Chapter 11 Caches only considers the effect of the caches within a single processor. The Cortex-A53 and Cortex-A57 processors support coherency management between the different cores in a cluster. This requires address regions to be marked with the correct shareable attribute. These processors permit systems containing multi-core clusters to be built, where coherency can be maintained for data shared between clusters. Such system-level coherency requires a cache coherent interconnect, such as the ARM CCI-400, which implements the AMBA 4 ACE bus specification. See Figure 14.2.
The coherency support in a system depends on hardware design decisions and many possible configurations exist.
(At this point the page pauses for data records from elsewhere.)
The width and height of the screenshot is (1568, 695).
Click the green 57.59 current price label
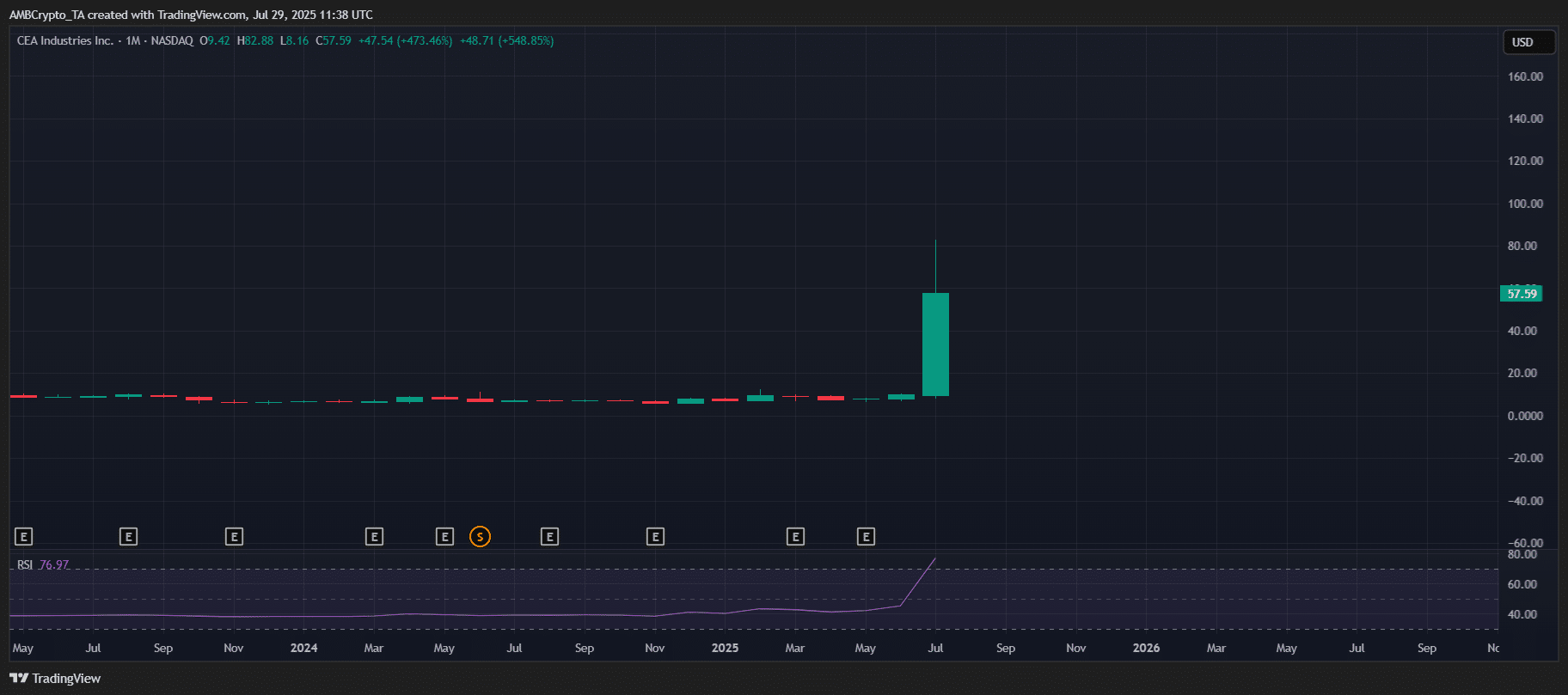tap(1521, 294)
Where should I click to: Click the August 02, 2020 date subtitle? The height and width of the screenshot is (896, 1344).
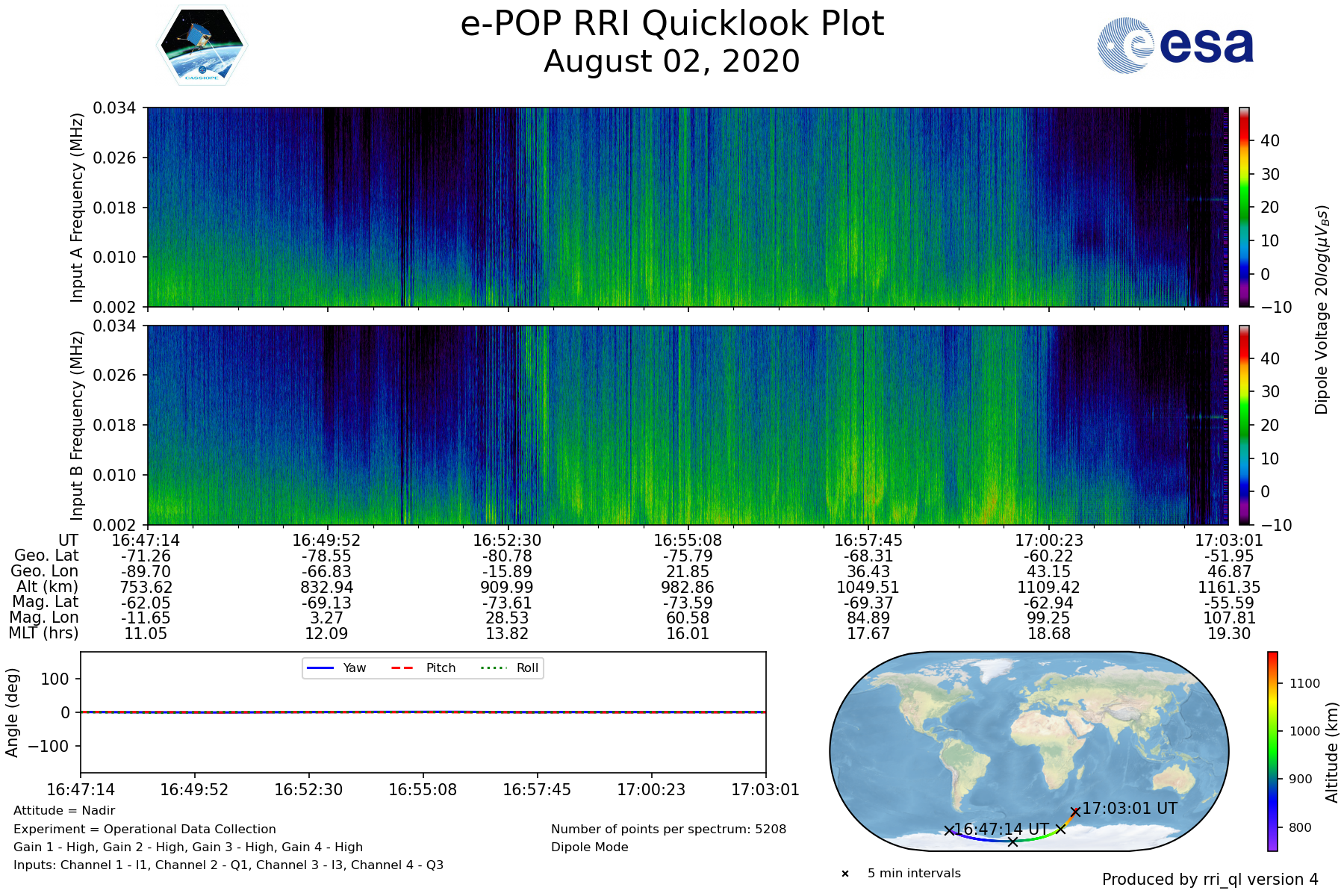click(x=672, y=61)
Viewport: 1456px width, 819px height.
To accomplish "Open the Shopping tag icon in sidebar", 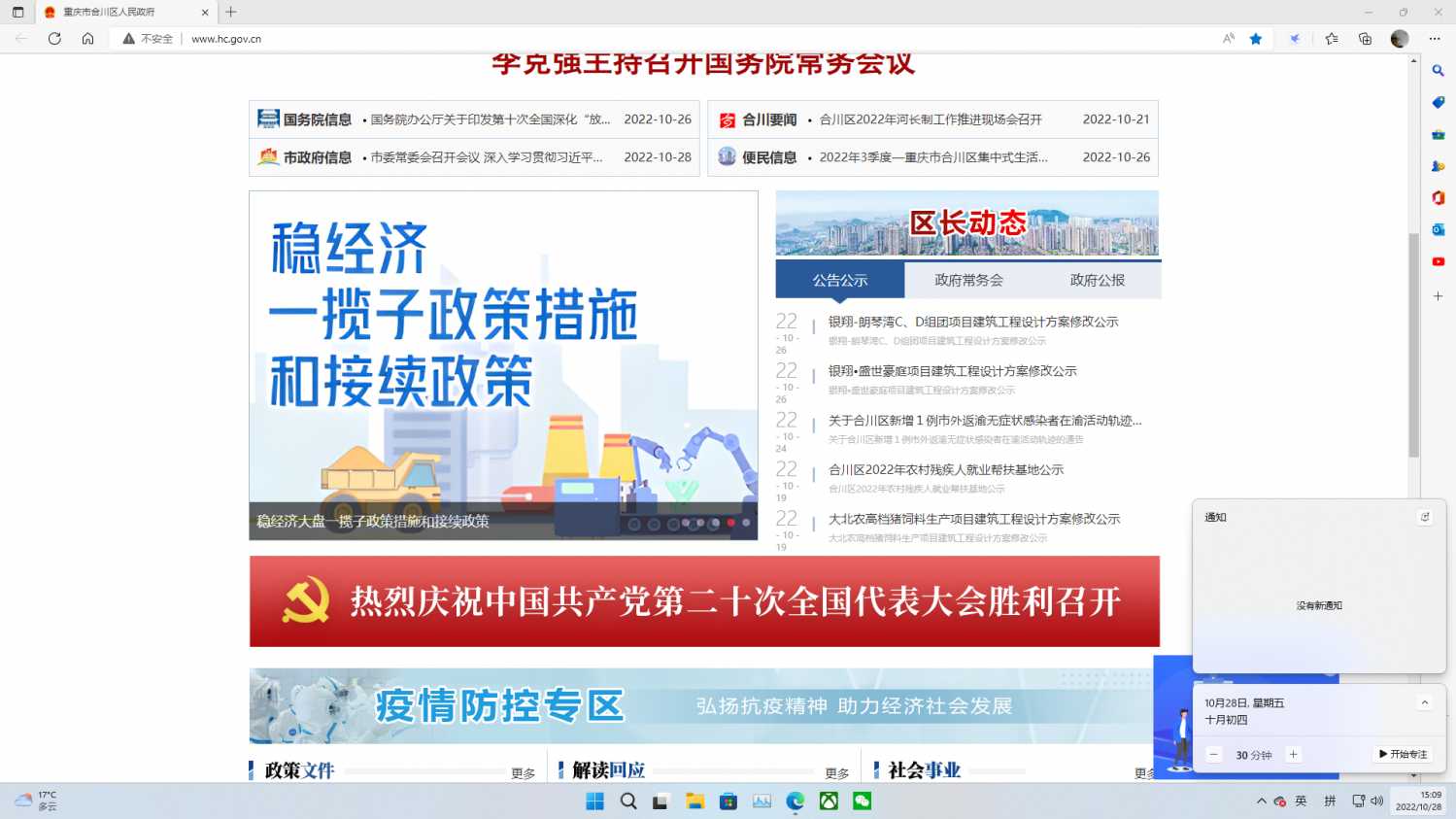I will pos(1438,103).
For example, coherency can only be supported within a single cluster. A dual cluster big.LITTLE system is posssible in which the inner domain includes the cores of both clusters, or a multi-cluster system where the inner domain includes the cluster and the outer domain includes the other clusters. For more information about big.LITTLE systems, see Chapter 16 big.LITTLE Technology.
In addition to hardware, which maintains data coherency between caches, you must be able to broadcast cache maintenance activity performed by code running on one core to other parts of the system. There are hardware configuration signals, sampled at reset, which control whether inner or outer or both cache maintenance operations are broadcast and whether system barrier instructions are broadcast. The AMBA 4 ACE protocol allows signaling of barriers to other masters, so that ordering of maintenance and coherency operations is maintained. The Interconnect logic might require initialization by boot code.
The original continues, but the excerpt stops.